▶ Texte source:

Au Conservatoire de musique de Montréal, aucun service d'orientation n'est offert aux élèves. Cependant, le conseiller pédagogique de l'institution, Guy Fouquet, assure qu'un suivi régulier est fait auprès de chaque étudiant. « J'observe les élèves pour les orienter le mieux possible dans leurs choix de cours. Mais on ne peut pas former les musiciens uniquement dans l'espoir de leur trouver un emploi. Nous tentons de le faire au mieux de nos connaissances, mais peu importe l'école que l'on fréquente, il est difficile de se placer. Le marché du travail en musique est une vraie jungle. » Il prétend, par ailleurs, qu'il est plus aisé de conseiller les élèves du Conservatoire que ceux de l'université, car ces derniers ont plus d'options de carrière (enseignant, musicologue, solistes, chambriste...). « Ici, nous formons des artistes de scène. Nous savons donc vers quelle avenue les diriger », dit-il. Selon lui, il serait pertinent d'instaurer un cours de gestion de carrière, mais voilà, le Conservatoire ne dispose pas de subventions gouvernementales faramineuses. Malgré ces efforts, certains élèves, comme Martin Robidoux, calculent qu'ils n'ont pas reçu suffisamment d'informations pour pouvoir se débrouiller convenablement à l'extérieur des murs de l'école.

Nous avons tenté d'en savoir un peu plus sur les motifs poussant les autres écoles à ne pas offrir à leurs musiciens un cours de gestion de carrière. Nos nombreux appels sont restés lettre morte.

Malgré ces louables tentatives de faciliter les débuts de la vie musicale professionnelle, il demeure un fait inéluctable : la réussite dans ce milieu dépend fort souvent de choses qui ne s'enseignent pas ou qui relèvent tout simplement de la bonne fortune. Céline Choiselat, conseillère principale en communication chez Québécor, connaît fort bien le milieu de la musique classique. «Malheureusement, ça ne prend pas que du talent pour être soliste, soutient-elle. Il faut de l'endurance et de la patience pour acquérir une solide technique et un mental suffisamment fort pour affronter une carrière. Il faut aussi un entourage qui favorise un calme intérieur, qui vous donne des balises et, si possible, qui a de l'argent. Cela contribue grandement à l'épanouissement de l'artiste, afin qu'il soit bien intérieurement et qu'il puisse s'enfermer dans sa bulle pour s'adonner à la musique. »

▶ Matériel:
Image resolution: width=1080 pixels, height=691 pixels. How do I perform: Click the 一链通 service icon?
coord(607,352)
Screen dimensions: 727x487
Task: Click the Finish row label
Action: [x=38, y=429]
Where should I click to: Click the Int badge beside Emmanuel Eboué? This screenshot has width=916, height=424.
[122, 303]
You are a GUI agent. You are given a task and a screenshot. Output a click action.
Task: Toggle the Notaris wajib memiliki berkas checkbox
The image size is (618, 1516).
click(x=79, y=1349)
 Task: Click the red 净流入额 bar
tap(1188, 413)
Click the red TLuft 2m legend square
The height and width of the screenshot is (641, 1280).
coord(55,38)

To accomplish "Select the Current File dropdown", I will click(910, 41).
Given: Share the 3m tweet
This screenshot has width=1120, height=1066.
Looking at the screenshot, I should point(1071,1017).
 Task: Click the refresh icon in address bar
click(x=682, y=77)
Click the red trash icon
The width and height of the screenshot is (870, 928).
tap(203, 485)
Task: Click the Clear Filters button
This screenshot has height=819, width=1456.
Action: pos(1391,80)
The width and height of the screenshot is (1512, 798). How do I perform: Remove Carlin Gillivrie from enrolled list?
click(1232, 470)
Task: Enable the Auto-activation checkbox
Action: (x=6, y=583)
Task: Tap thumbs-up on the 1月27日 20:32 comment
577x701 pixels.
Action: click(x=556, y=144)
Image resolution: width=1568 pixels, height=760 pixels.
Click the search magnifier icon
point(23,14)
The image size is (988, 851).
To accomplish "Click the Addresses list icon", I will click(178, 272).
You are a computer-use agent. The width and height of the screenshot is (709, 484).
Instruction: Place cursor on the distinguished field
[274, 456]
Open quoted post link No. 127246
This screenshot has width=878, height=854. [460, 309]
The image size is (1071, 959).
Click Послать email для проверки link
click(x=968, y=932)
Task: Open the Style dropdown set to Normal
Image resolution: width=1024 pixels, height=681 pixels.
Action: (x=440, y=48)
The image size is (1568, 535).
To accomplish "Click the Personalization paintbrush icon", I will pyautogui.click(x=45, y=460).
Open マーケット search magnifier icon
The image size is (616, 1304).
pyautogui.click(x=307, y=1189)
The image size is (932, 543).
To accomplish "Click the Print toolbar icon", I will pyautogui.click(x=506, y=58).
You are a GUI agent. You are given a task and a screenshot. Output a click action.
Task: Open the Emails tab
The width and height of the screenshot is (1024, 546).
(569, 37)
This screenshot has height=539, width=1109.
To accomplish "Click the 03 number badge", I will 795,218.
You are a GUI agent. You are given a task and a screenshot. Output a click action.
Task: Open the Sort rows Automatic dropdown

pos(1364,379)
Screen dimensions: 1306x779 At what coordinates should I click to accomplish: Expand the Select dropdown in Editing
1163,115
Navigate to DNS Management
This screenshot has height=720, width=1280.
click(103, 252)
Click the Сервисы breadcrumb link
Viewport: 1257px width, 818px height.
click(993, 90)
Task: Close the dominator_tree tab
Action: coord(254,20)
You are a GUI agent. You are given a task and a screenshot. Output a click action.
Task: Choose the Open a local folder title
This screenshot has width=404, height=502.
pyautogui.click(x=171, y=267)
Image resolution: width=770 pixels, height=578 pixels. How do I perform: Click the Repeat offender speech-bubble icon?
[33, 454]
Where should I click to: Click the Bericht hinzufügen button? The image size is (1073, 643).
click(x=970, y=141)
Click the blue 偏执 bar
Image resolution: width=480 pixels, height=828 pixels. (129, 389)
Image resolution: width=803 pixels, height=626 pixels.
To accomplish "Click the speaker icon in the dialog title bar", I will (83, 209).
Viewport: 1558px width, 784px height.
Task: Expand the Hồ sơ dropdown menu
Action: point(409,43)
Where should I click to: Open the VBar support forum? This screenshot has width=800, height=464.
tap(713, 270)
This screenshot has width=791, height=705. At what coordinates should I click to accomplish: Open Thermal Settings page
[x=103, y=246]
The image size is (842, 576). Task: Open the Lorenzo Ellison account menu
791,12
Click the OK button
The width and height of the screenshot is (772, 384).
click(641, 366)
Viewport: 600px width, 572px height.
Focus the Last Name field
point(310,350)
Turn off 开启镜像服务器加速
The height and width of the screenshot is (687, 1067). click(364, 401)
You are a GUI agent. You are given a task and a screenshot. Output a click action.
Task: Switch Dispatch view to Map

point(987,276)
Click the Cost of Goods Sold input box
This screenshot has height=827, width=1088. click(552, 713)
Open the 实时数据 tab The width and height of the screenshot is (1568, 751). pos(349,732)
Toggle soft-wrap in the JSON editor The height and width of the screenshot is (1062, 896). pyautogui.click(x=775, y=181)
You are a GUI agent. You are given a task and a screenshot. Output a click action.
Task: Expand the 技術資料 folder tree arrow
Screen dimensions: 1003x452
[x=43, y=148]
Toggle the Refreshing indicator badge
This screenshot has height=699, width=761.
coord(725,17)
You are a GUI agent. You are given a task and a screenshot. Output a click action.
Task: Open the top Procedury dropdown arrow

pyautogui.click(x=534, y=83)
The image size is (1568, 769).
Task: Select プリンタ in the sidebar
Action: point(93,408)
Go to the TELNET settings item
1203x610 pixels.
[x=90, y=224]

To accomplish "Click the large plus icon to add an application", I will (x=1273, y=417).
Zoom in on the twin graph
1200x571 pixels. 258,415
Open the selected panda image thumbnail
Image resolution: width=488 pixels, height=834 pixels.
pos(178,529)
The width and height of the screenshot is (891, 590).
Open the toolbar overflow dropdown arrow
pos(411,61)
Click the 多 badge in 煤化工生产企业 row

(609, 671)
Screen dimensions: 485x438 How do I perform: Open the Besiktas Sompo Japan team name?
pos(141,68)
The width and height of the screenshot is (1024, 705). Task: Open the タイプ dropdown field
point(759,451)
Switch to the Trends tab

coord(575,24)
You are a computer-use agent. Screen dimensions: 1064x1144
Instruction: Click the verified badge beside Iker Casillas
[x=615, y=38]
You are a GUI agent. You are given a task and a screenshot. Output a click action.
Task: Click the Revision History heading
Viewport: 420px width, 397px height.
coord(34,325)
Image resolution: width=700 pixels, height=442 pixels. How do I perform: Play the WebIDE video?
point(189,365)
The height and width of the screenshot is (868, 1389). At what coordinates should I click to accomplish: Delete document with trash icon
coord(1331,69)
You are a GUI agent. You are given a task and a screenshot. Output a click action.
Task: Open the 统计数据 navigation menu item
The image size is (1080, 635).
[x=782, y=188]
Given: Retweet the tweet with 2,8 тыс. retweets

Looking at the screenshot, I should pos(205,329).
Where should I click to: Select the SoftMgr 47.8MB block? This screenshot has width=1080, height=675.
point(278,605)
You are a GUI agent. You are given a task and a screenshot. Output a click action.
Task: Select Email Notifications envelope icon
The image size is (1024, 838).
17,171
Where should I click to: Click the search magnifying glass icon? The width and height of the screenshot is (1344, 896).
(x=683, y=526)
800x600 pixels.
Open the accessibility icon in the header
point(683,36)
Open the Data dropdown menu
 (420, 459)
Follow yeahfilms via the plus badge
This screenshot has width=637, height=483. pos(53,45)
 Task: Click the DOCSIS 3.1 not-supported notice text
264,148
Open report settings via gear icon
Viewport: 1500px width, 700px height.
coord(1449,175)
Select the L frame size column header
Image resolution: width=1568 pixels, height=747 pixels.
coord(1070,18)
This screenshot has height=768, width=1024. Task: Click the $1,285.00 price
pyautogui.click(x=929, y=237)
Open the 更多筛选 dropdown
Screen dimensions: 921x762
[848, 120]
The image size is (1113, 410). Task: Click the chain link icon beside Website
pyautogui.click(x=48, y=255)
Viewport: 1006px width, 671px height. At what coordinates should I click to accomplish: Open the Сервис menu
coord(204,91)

▶ Consignes:
a. Répondez brièvement à ces questions sur le texte source.
(i) Quel poste Guy Fouquet occupe-t-il au Conservatoire de musique de Montréal ?
(ii) À quoi Guy Fouquet compare-t-il le marché du travail en musique ?
(iii) Dans quelle entreprise Céline Choiselat est-elle conseillère principale en communication ?
b. Reprenez mot pour mot le passage du texte source qui commence par « Nous avons tenté » et se poursuit jusqu'à « restés lettre morte. ».
Les items ci-dessus constituent un matériel distinct du texte source.

▶ Réponses par consigne:
a.
(i) Il est conseiller pédagogique de l'institution.
(ii) À une vraie jungle.
(iii) Chez Québécor.

b.
Nous avons tenté d'en savoir un peu plus sur les motifs poussant les autres écoles à ne pas offrir à leurs musiciens un cours de gestion de carrière. Nos nombreux appels sont restés lettre morte.